«Pero el servicio sacerdotal de Jesús es mucho más excelente, así como el pacto del cual es Mediador de un mejor pacto, puesto que se basa en mejores promesas.»
(Hebreos 8:6, NAS)
Cada cristiano comprometido, de todo corazón, aspira a tener excelencia en la vida y en el ministerio. Y no podemos evitarlo, pues tenemos la naturaleza de Dios. Hemos nacido de nuevo a la imagen de Jesús. Y Jesús fue un hombre de excelencia. Todo lo que hizo durante Su ministerio terrenal fue excelente, y Su unción de excelencia también está disponible para usted y para mí.
¿Por qué no vivimos conforme a ésta como deberíamos?
Primero, porque hemos estado más relacionados con la definición mundana de excelencia. Hemos pensado que excelencia significa tener una vida de primera e ilustre. Hemos comparado la excelencia con excepcionales talentos vocacionales, y magnificamos nuestros esfuerzos en la iglesia, el trabajo y nuestra casa.
Ésas cosas son buenas, pero no son el sello de la excelencia de Dios. Su excelencia se inspira en el amor y encuentra Su máxima expresión en éste. En Salmos 36:7, leemos: “Cuán excelente es Dios, Tú misericordia” (Traducción libre de la King James Version).
Cualquier cosa que no sea una expresión del amor de Dios, está lejos de ser excelente —no importa cuán eficiente e impecable parezca—. Algo hecho con una gran destreza, es de mala calidad, ante los ojos de Dios si no fue hecho con amor. Un ministerio eficientemente organizado, con buen mercadeo y bien administrado; está errado ante los ojos de Dios si no actúa en amor.
Por esa razón, nuestra primera decisión, si deseamos ser partícipes de la excelencia de Jesús, es nunca comprometer nuestra vida de amor.
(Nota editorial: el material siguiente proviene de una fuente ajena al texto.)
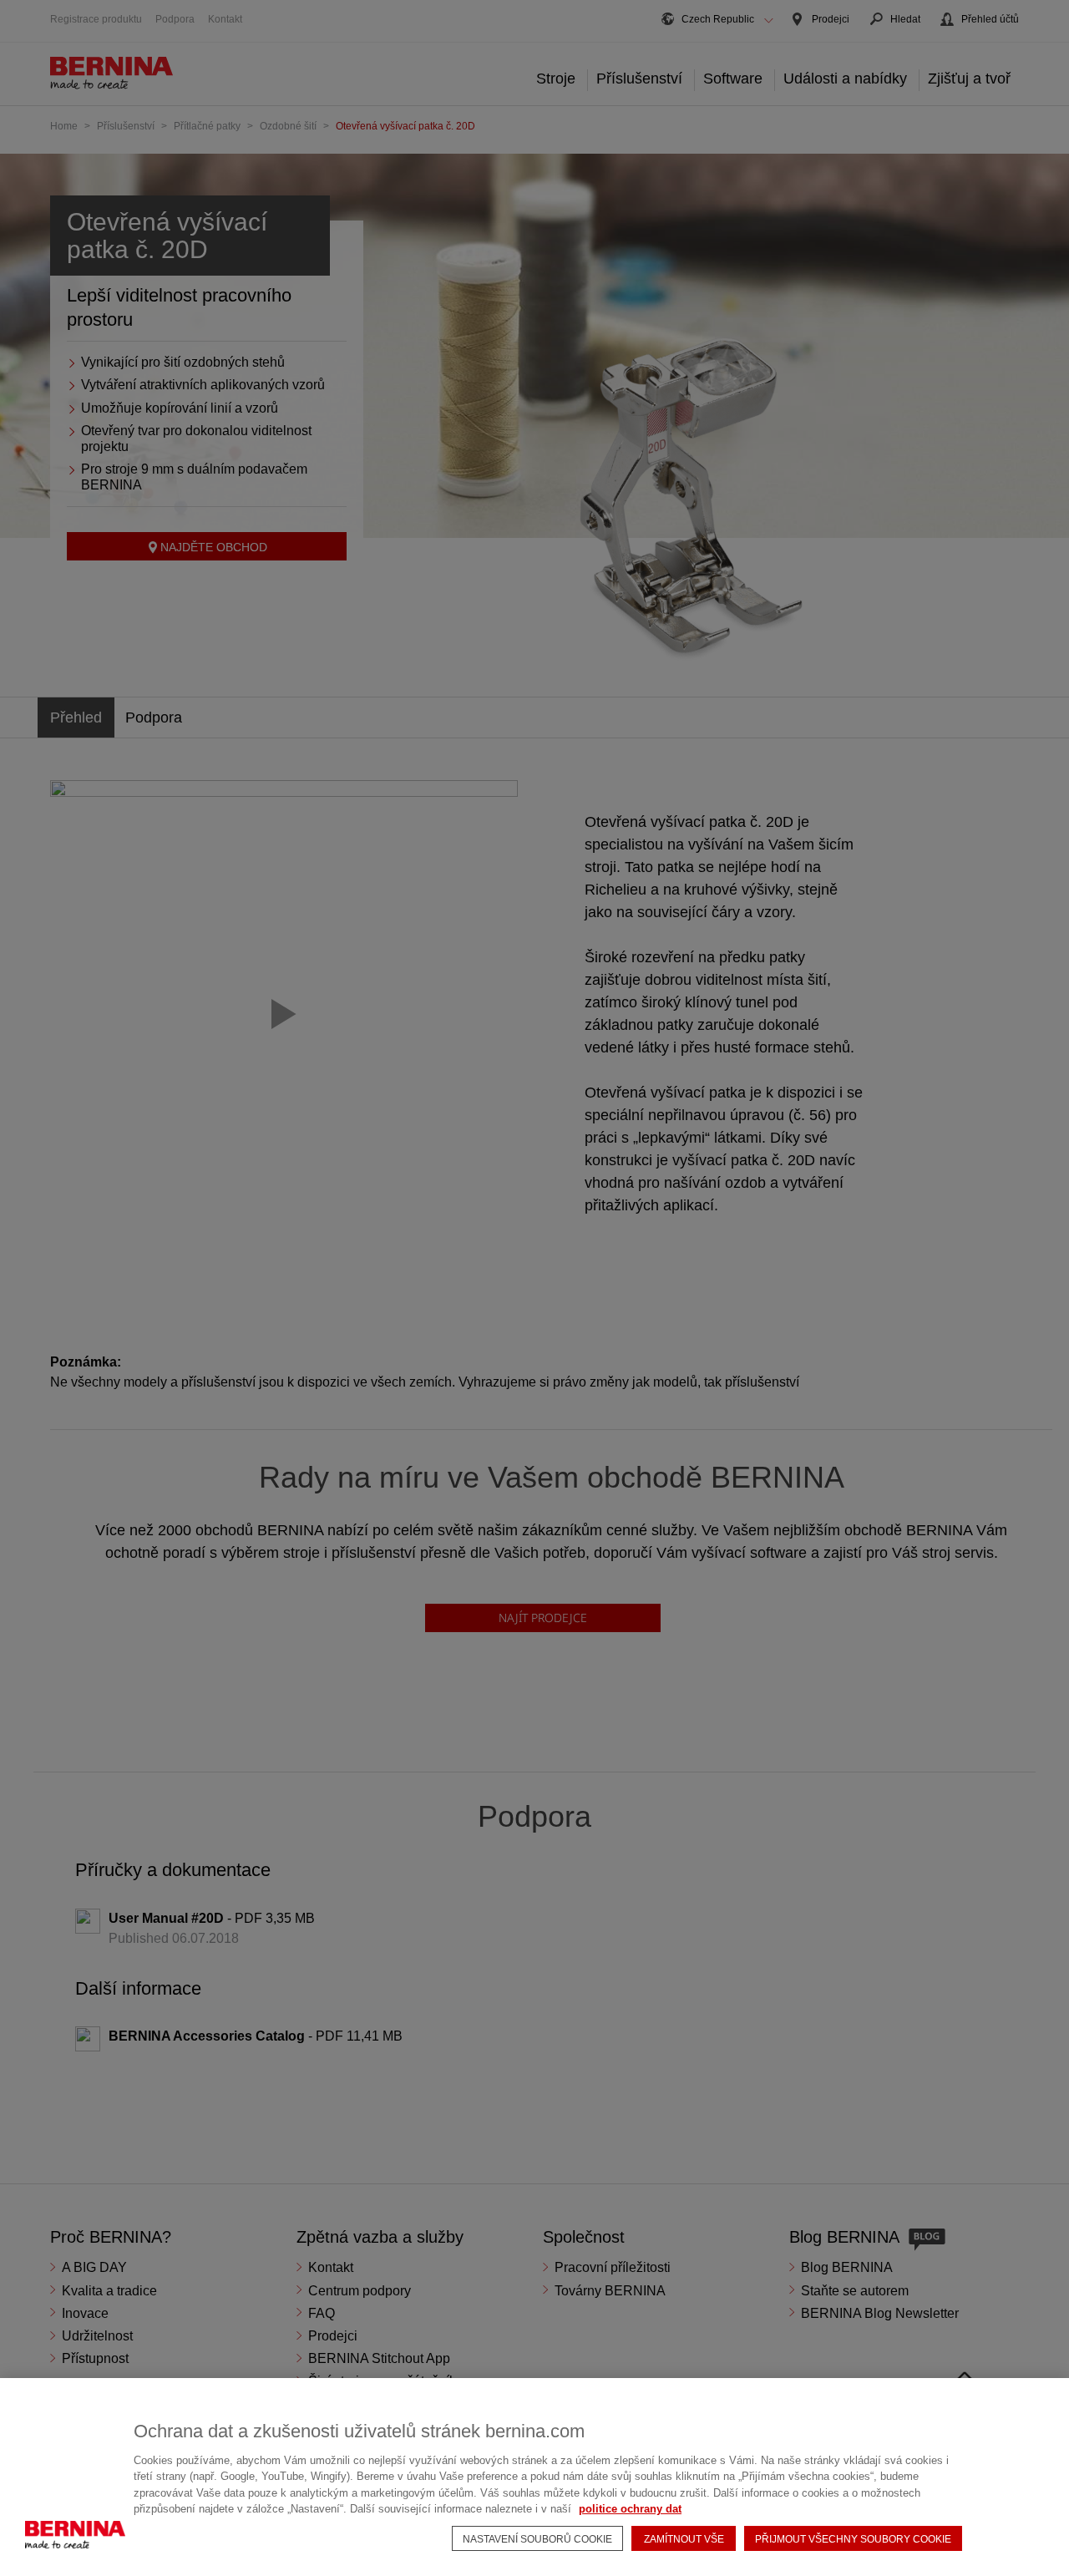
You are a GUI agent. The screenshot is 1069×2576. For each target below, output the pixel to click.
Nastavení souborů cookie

Y esa decisión, comienza cuando declaramos: Yo soy hijo de Dios y por consiguiente hijo del Amor. El amor de Dios ha sido derramado en mi corazón por medio del Espíritu Santo. Dios me ha ordenado vivir conforme a ese amor. Por tanto, a partir de hoy cumpliré Su orden.
Una vez que tomemos esa postura, empezaremos hacer las cosas que el amor nos demande: cosas como dar, refrenar nuestra lengua, ser amables con los demás (sin importar cómo actúen ellos con nosotros) y mantener nuestros pensamientos alineados con el amor de Dios. Cuando no vivamos así, nos rehusaremos a dar excusas. Y en vez de tomar esa actitud, seremos sinceros con nosotros mismos ante Dios (no dije condenarse, sino ser sinceros). Cuando nos equivoquemos, nos arrepentiremos y cambiaremos. De manera inmediata haremos cambios y regresaremos a la ley del amor.
A medida que obedezcamos, descubriremos que estamos subiendo de nivel en cada área de la vida. Seremos mucho más hábiles y eficientemente organizados. Nuestro servicio al SEÑOR y a los demás será de primera. Seremos los mejores, porque nos esforzaremos en amar más… y eso marca toda la diferencia.